Goal of the exercise |
Starting at the first line of the entries below, please return exactly each line up to and including the one with "Click the seller's blue diamond rating icons"; pictures stay out.

Collected data:
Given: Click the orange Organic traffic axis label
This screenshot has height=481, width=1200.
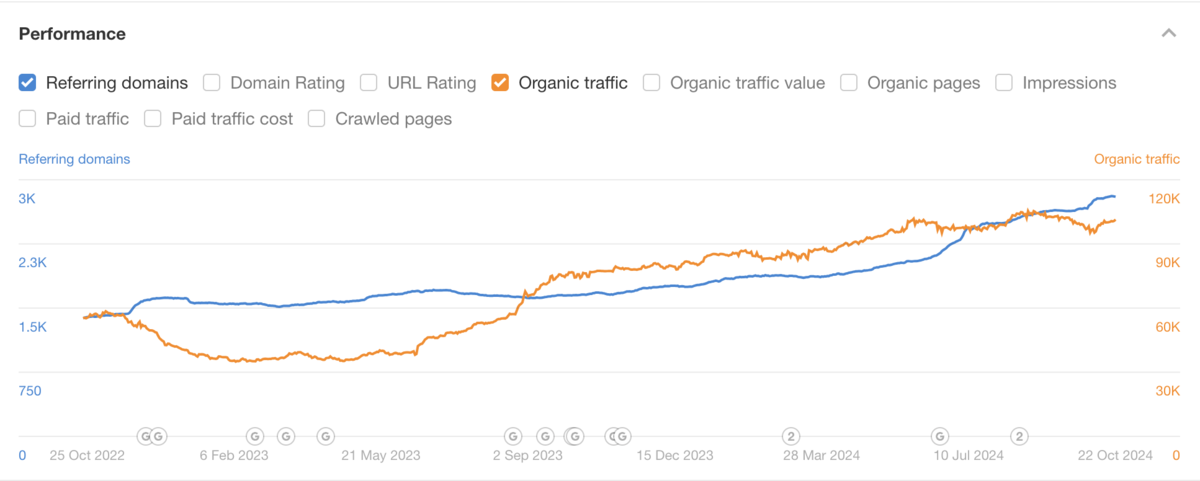Looking at the screenshot, I should [x=1136, y=159].
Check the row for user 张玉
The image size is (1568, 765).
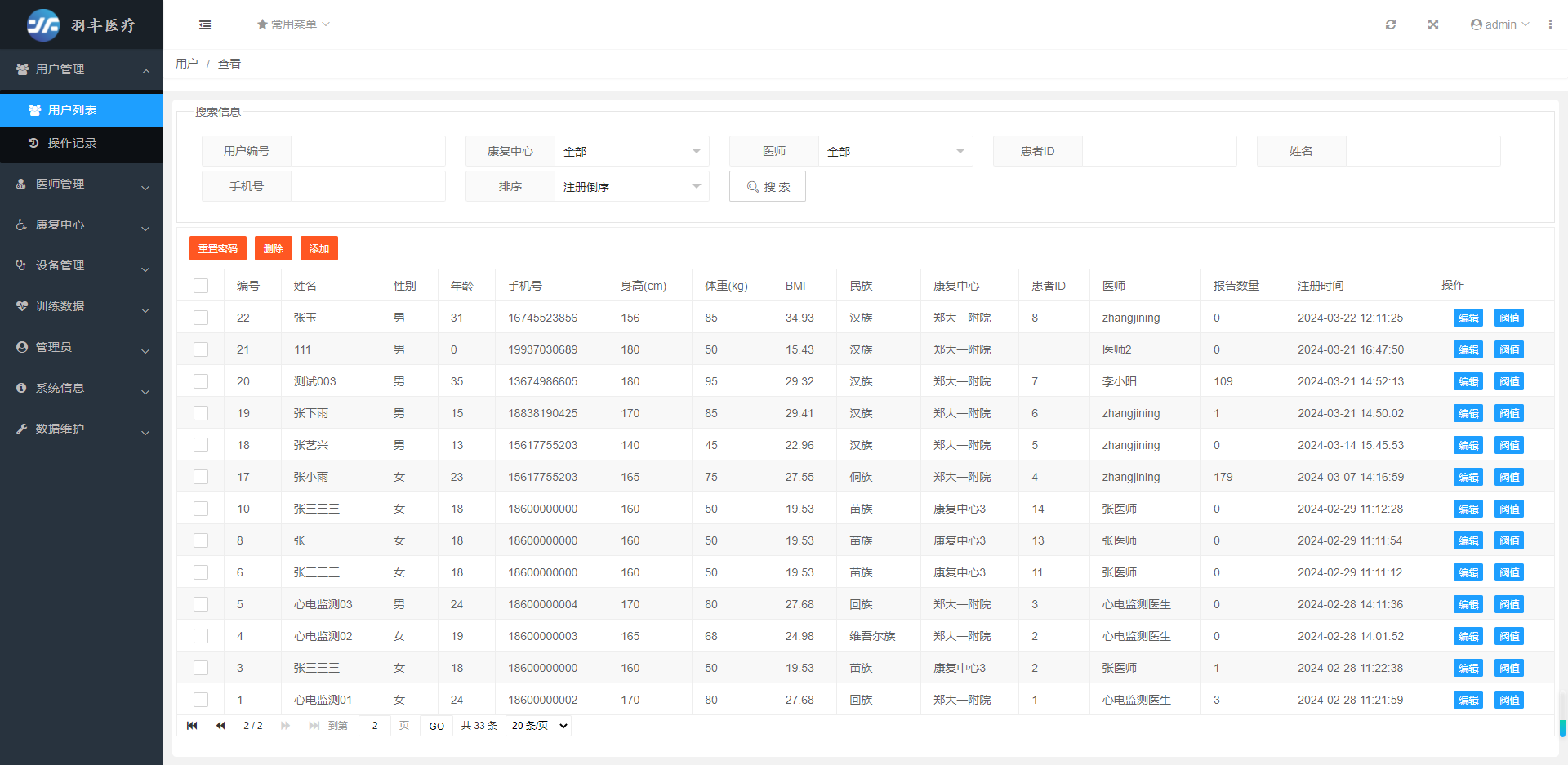click(201, 318)
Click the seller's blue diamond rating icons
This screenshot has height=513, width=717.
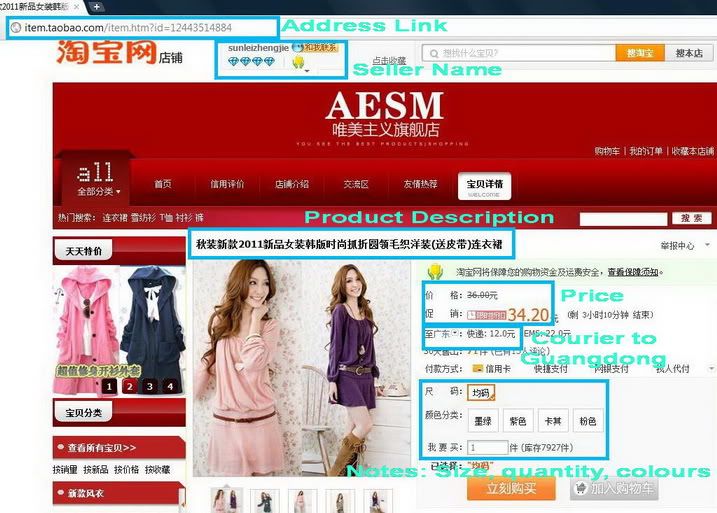tap(246, 62)
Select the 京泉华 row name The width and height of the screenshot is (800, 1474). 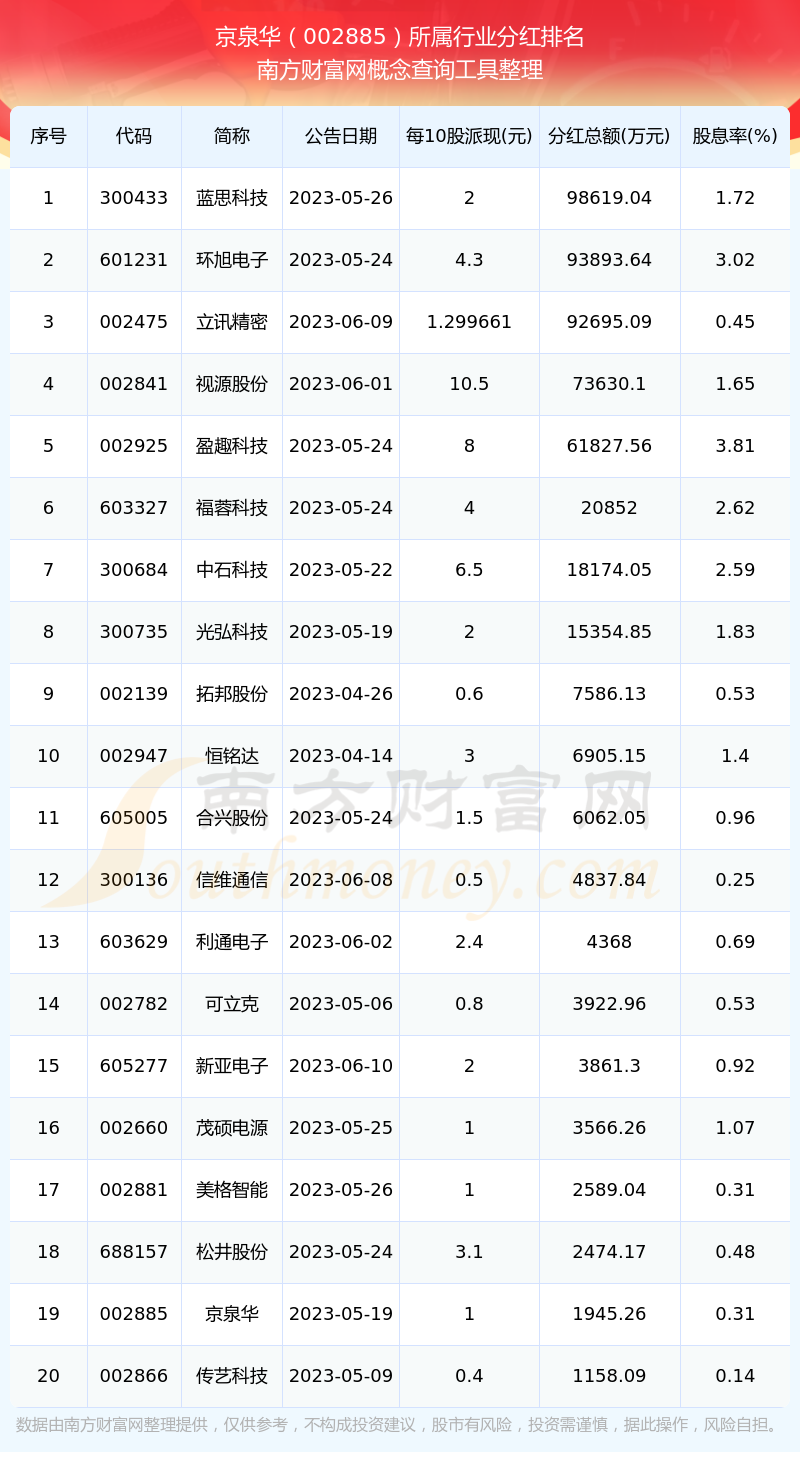pyautogui.click(x=232, y=1314)
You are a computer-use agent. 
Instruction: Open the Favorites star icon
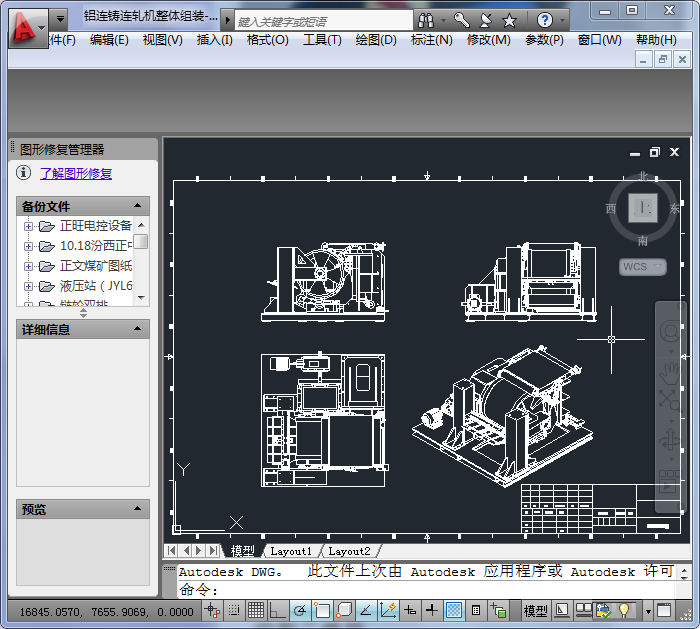pos(509,20)
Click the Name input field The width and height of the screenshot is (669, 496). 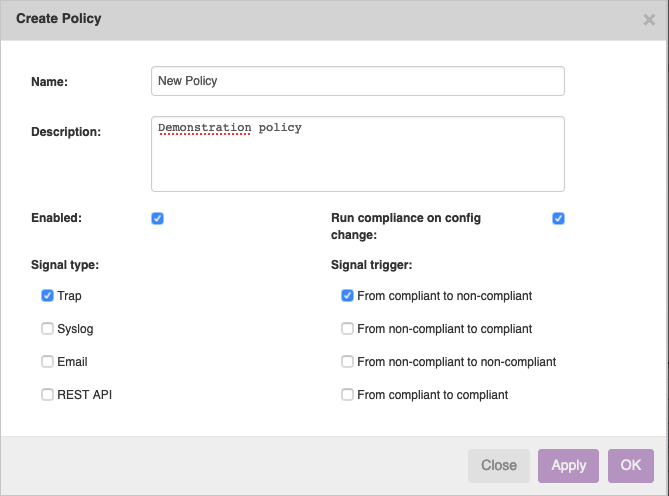358,81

Answer below |
Given: Click the orange Organic traffic axis label
This screenshot has height=481, width=1200.
Looking at the screenshot, I should [x=1136, y=159].
Check the row for user 张玉
The image size is (1568, 765).
click(201, 318)
Click the seller's blue diamond rating icons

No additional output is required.